I know it's a little bit of a drive, but in future try out Country Brewer in Toormina (in the Hi Tech industrial estate), Matt is a great guy and is a bit more knowledgeable about beer than the other 2 shops
If you're not doing anything this saturday, drop into Country Brewer as the Coffs Region Amateur Brewers are having their monthly meeting starting at 9am


----------



## matt79hz (26/9/13)

Hey Thanks spork ! 

It was the coffs shop. While the guy at nambucca has a nice range, and good prices also, I'd never ask him a question about brewing. He's a salesman only.
I thought the coffs guy was pretty good. There's just so many variables of course. Cheers


----------



## sticksy (24/11/13)

does it matter how big the boil is? 
I dont have much in the way of big pots or space. is it possibe for me to do a hop boil for bittering and flavouring in a LDM/water mix in a four/five litre pot?

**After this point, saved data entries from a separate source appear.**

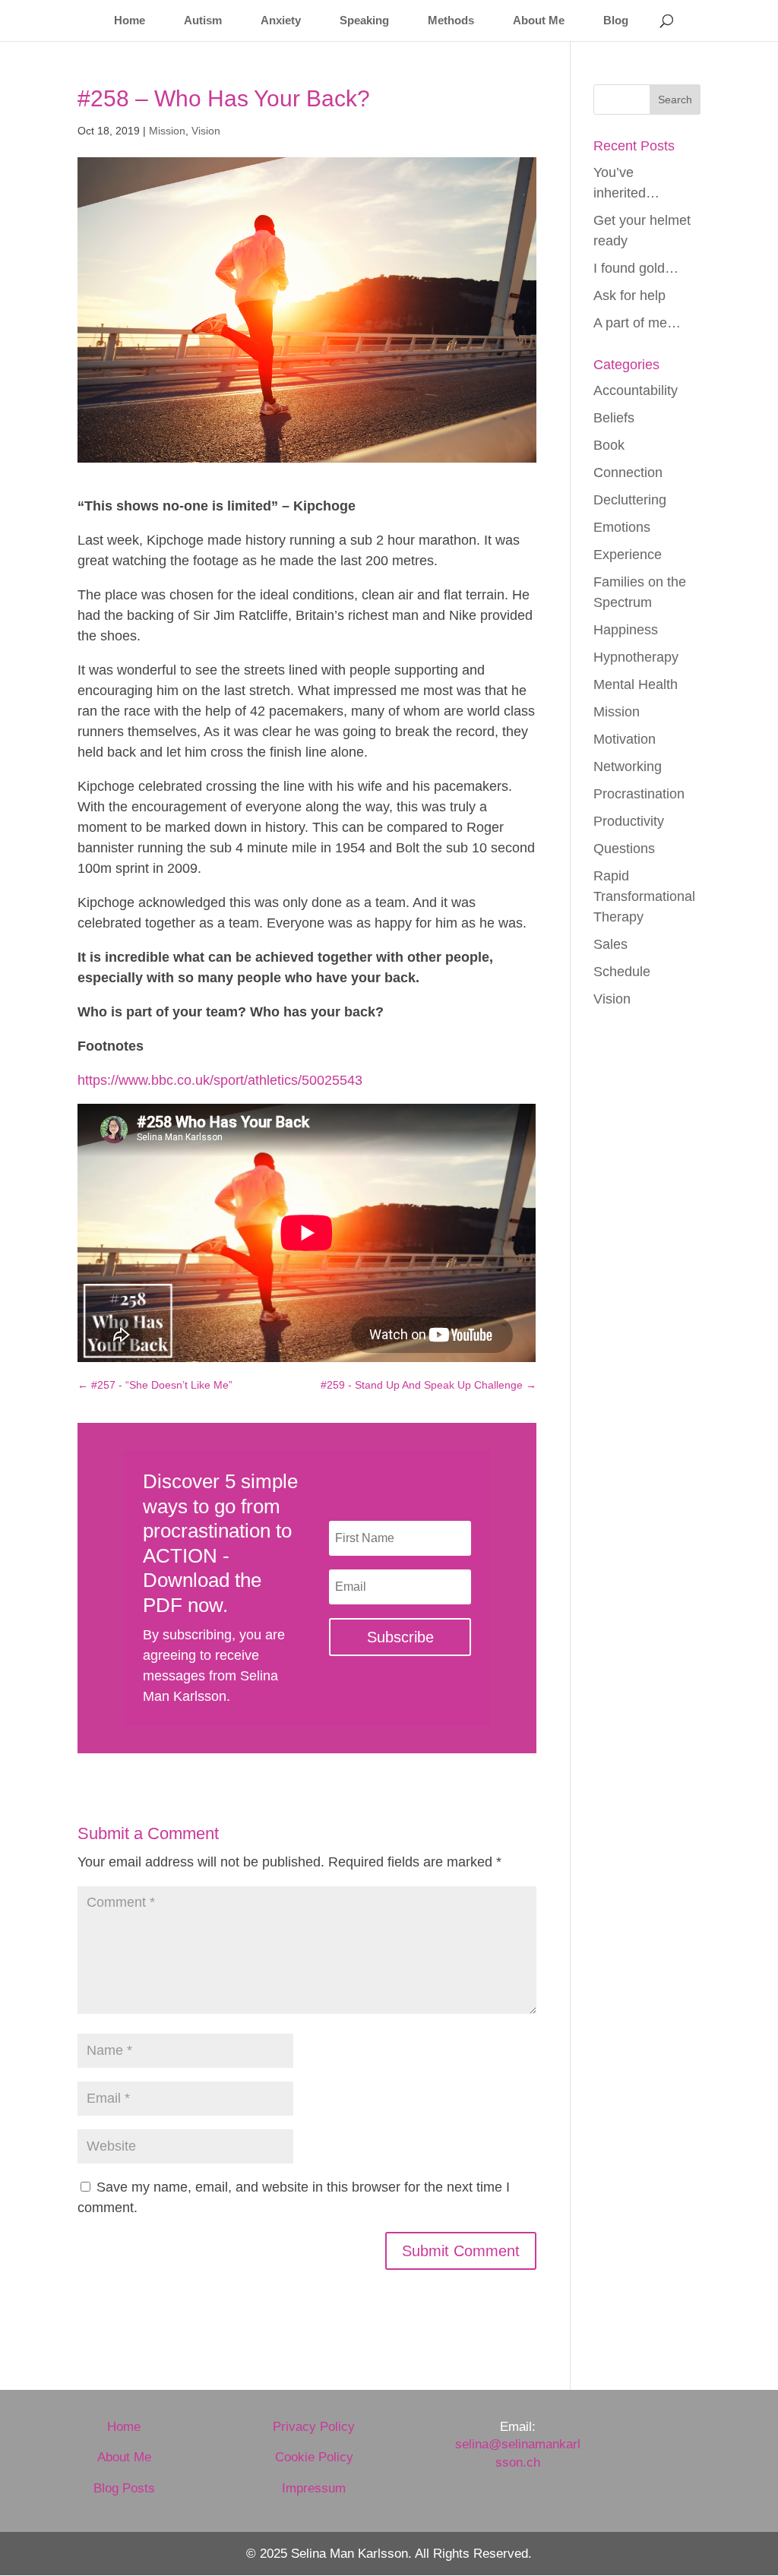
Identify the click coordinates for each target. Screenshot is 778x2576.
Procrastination (639, 793)
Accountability (635, 390)
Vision (205, 131)
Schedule (621, 971)
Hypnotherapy (635, 657)
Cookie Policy (314, 2457)
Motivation (624, 739)
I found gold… (635, 268)
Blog (615, 21)
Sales (610, 944)
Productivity (628, 821)
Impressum (314, 2488)
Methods (451, 21)
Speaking (364, 21)
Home (129, 21)
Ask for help (629, 295)
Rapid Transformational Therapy (644, 896)
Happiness (625, 629)
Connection (628, 472)
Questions (624, 848)
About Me (539, 21)
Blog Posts (124, 2488)
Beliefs (613, 417)
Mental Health (635, 684)
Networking (627, 766)
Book (609, 445)
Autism (203, 21)
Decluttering (629, 499)
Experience (627, 554)
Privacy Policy (314, 2427)
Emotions (621, 527)
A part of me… (637, 322)
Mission (167, 131)
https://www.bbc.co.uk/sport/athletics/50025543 (219, 1080)
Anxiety (281, 21)
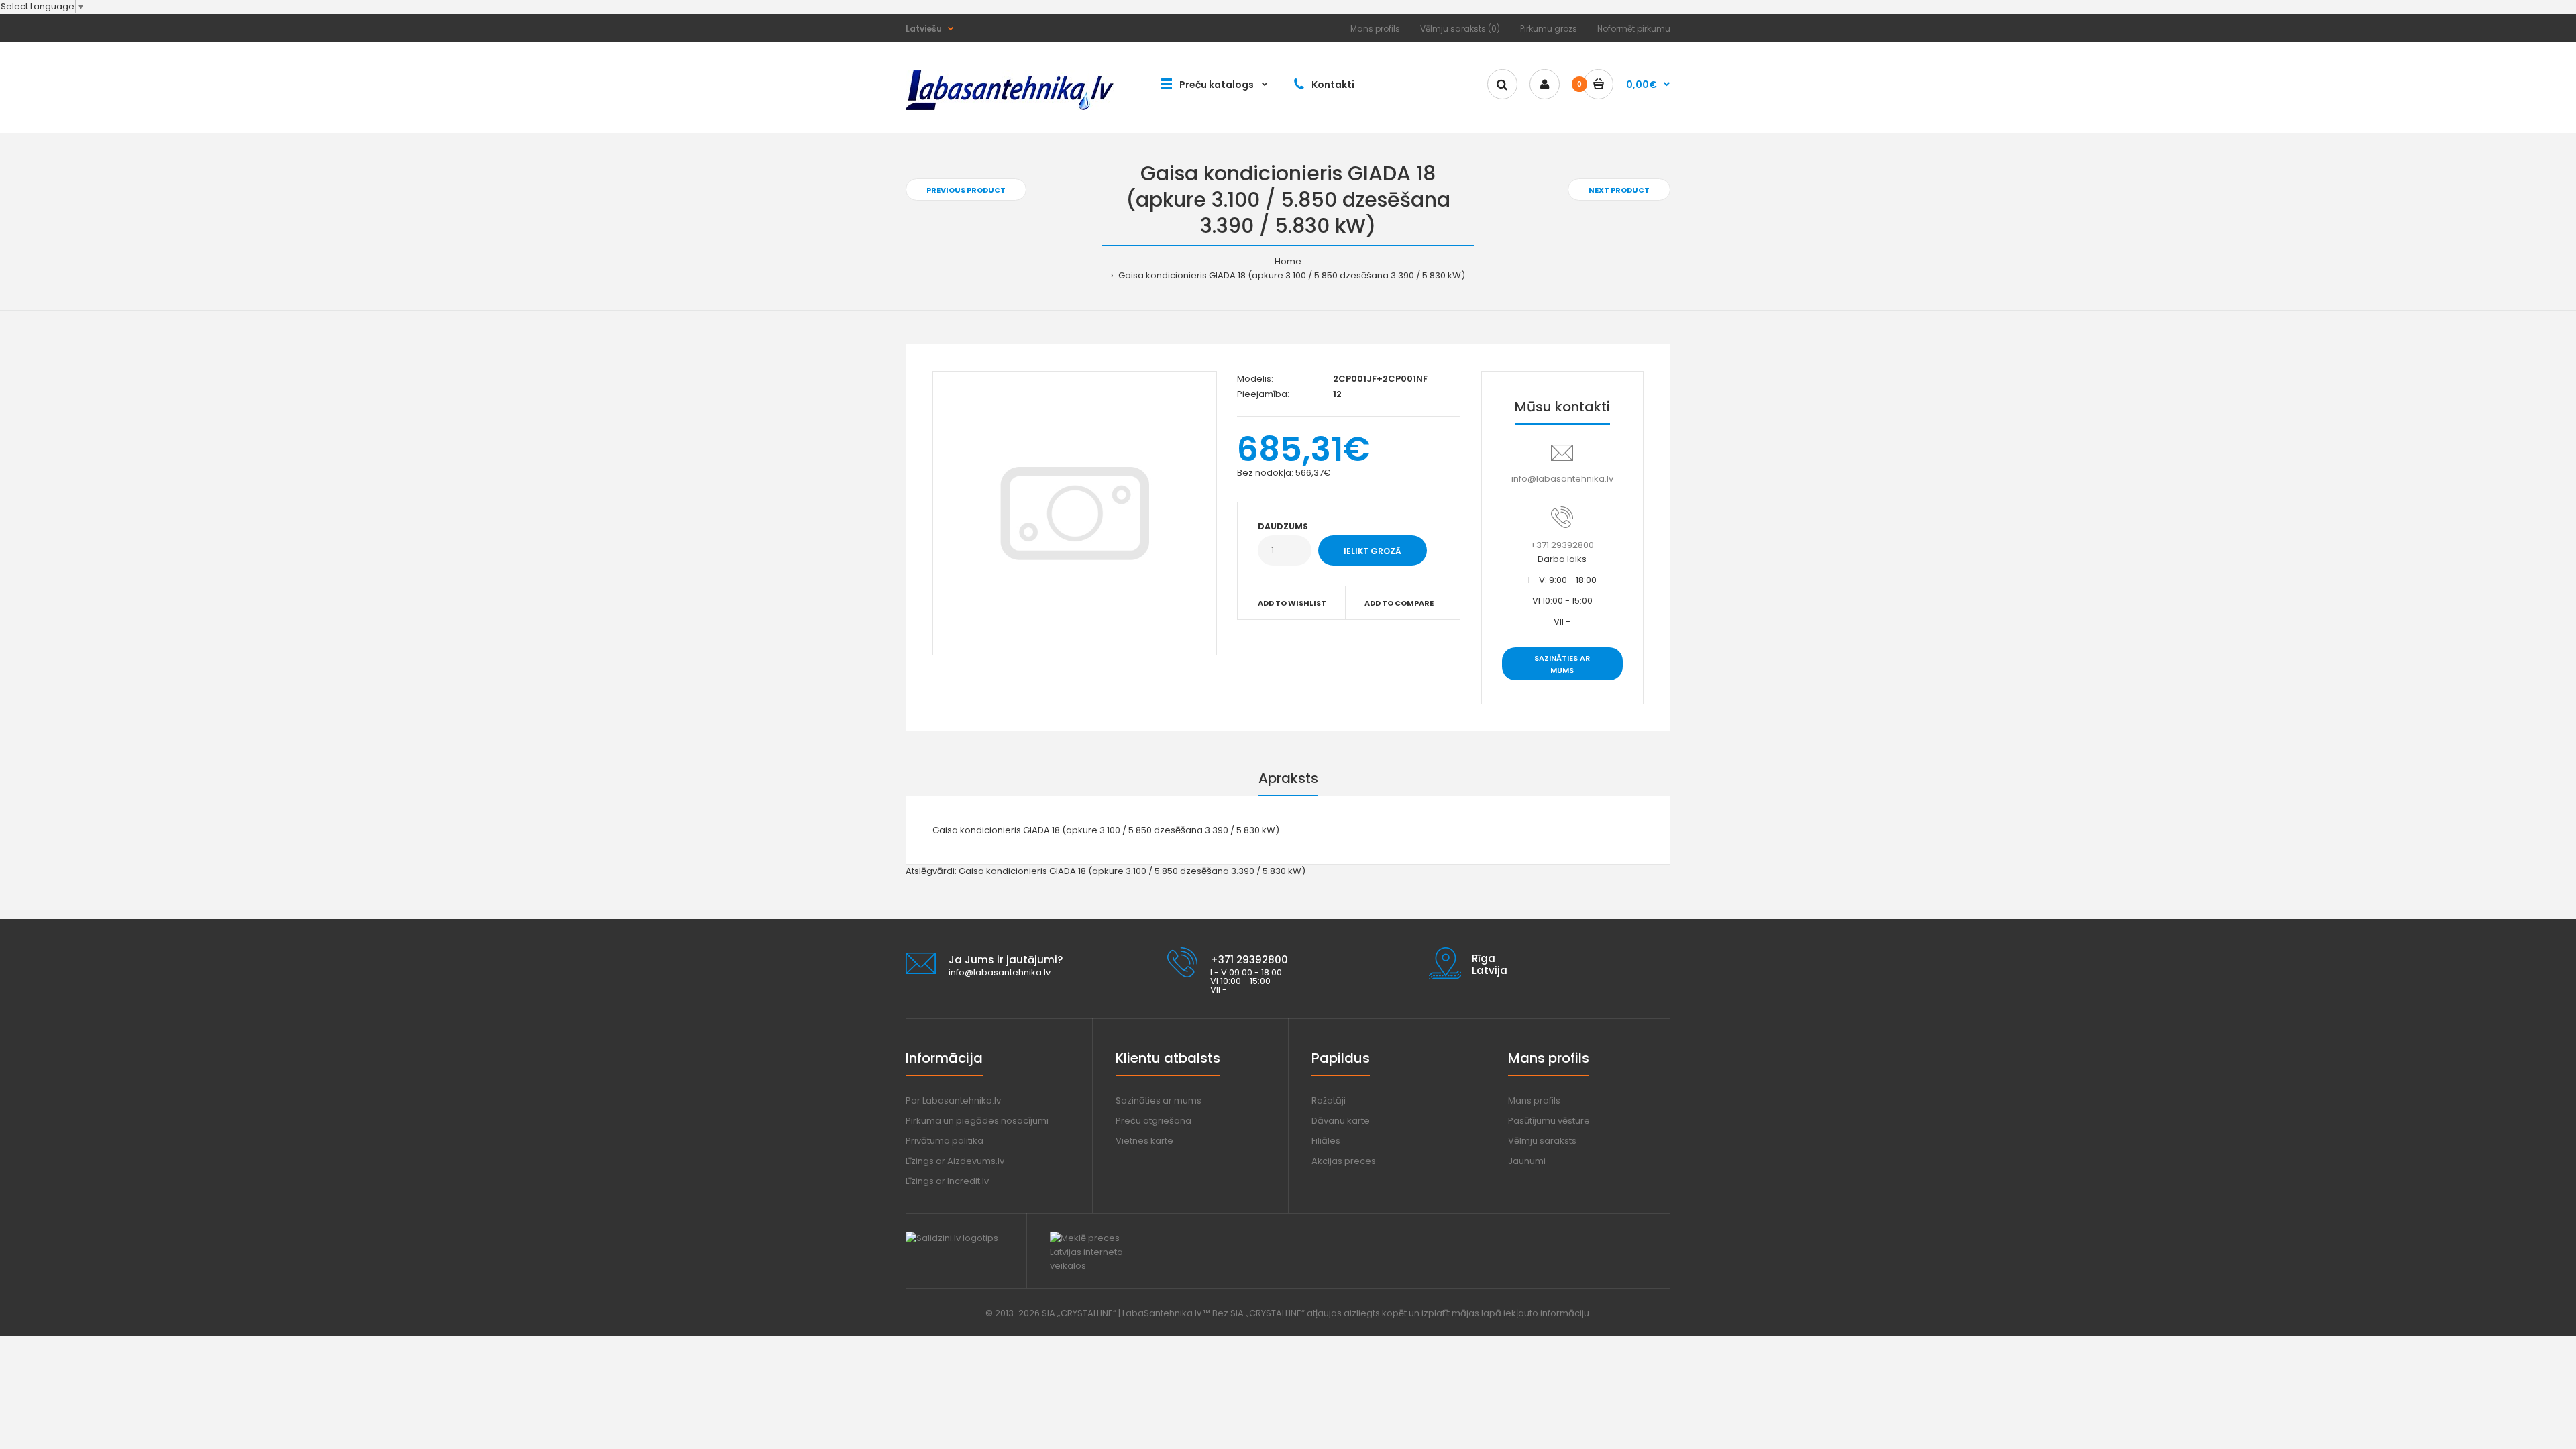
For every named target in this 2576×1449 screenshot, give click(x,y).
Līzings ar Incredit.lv (947, 1181)
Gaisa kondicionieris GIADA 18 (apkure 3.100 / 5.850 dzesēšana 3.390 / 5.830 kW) (1290, 275)
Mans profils (1375, 28)
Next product (1619, 189)
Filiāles (1325, 1140)
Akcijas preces (1343, 1161)
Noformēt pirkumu (1633, 28)
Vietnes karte (1144, 1140)
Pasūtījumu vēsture (1549, 1120)
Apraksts (1288, 778)
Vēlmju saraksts (1542, 1140)
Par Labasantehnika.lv (953, 1100)
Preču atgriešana (1153, 1120)
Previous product (966, 189)
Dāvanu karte (1340, 1120)
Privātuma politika (944, 1140)
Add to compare (1399, 603)
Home (1288, 261)
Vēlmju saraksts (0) (1460, 28)
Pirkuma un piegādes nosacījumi (977, 1120)
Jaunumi (1527, 1161)
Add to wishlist (1292, 603)
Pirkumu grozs (1548, 28)
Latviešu (924, 28)
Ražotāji (1328, 1100)
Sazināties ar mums (1562, 664)
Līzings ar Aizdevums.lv (955, 1161)
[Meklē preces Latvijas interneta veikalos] (1098, 1265)
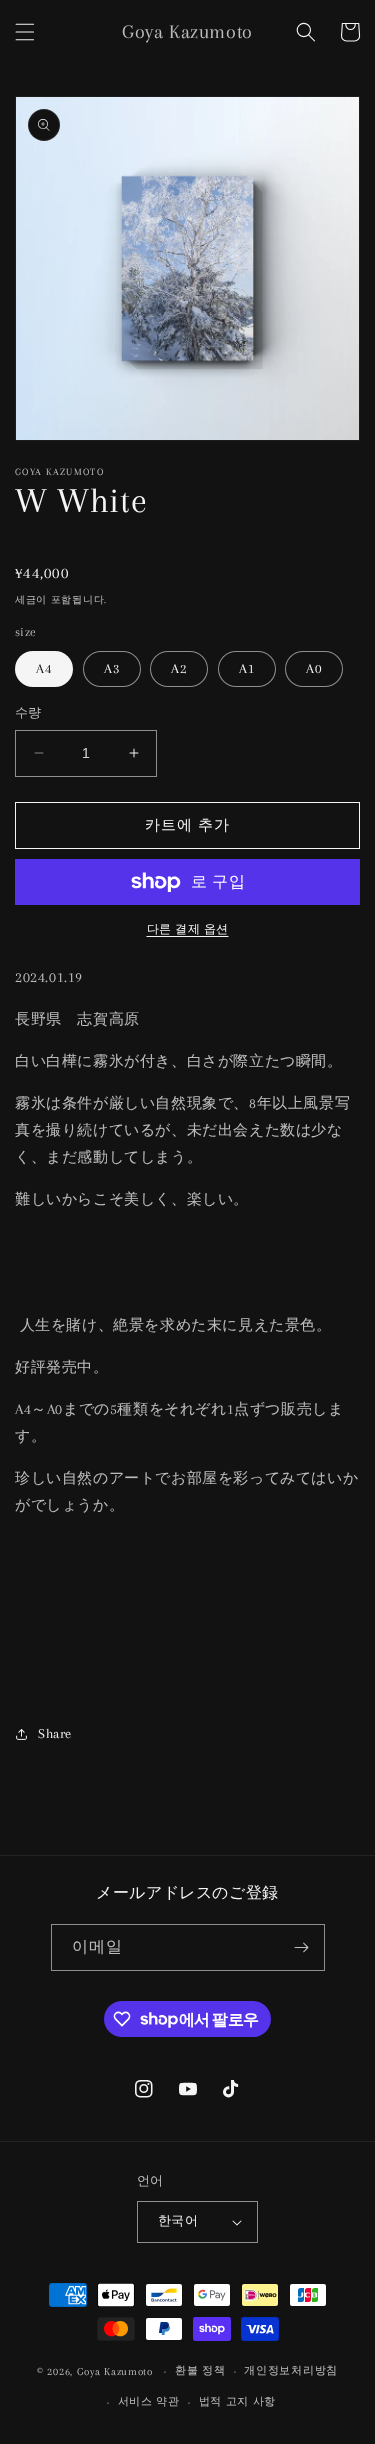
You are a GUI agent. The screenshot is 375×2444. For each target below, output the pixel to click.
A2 (179, 668)
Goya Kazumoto (115, 2371)
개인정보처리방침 (291, 2370)
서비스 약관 (149, 2401)
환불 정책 (200, 2370)
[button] (25, 32)
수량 (28, 713)
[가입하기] (302, 1947)
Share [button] (55, 1733)
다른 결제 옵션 (188, 929)
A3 (112, 668)
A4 (44, 668)
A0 (314, 668)
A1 (247, 668)
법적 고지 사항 (238, 2401)
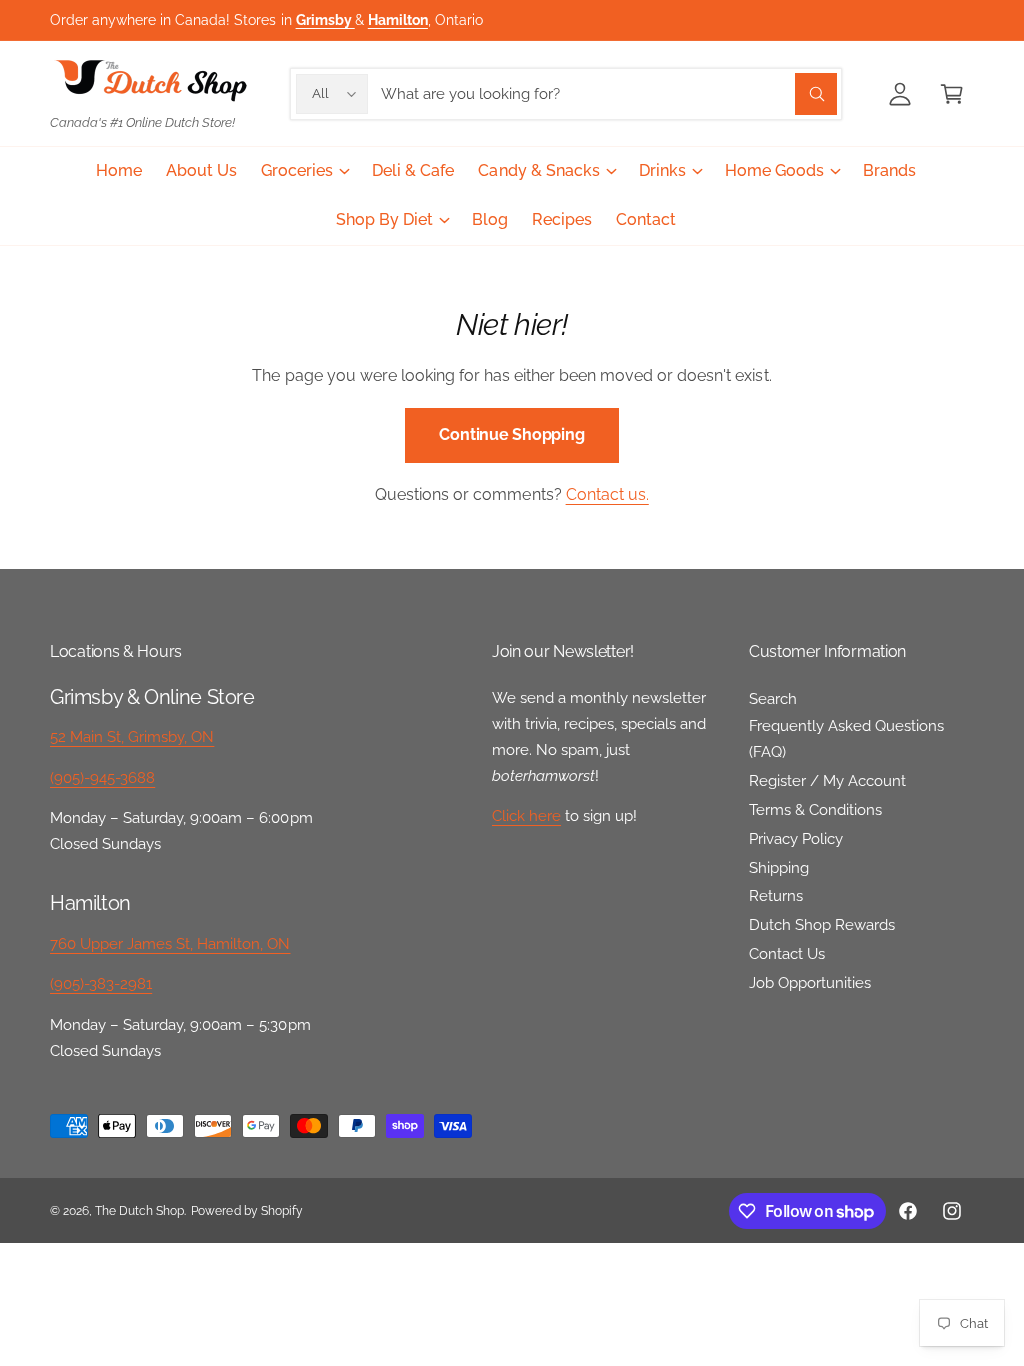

I was thinking of using two malt extract cans and mix that in with the hops/LDM mix in my fermenter, fill to 20L, pitch, ferment then dry hop?

Sent from my GT-I9505 using Tapatalk


----------



## Scottye (24/11/13)

That is a small boil for sure. Looks like a 3 litre boils is your limit, basically need to use more hops. IanH's spread sheet has a hop utilisation factor and I'd look at using that if I were you.


----------



## sticksy (24/11/13)

cool thanks

Sent from my GT-I9505 using Tapatalk


----------



## menoetes (24/11/13)

I personally love adding finishing hops to my kit brews. I don't strain or bag my hops, I just pour them straight into the fermenting vat from the boiling pot. Just as a few others have said before me - if you let the brew settle the hop matter will drop to the bottom. POR is technically a bittering hop and it's flavor isn't for everyone but well done for trying something new, it's how we learn and become better brewers. 

I like using this site http://www.homebrewstuff.com/hop-profiles when considering hops, it tells you how bitter they are, how they are used (bittering, flavor, aroma etc) and the styles they are used in. Just remember when you are adding to kits that they are already bittered, so generally you'll just want to add flavor and aroma.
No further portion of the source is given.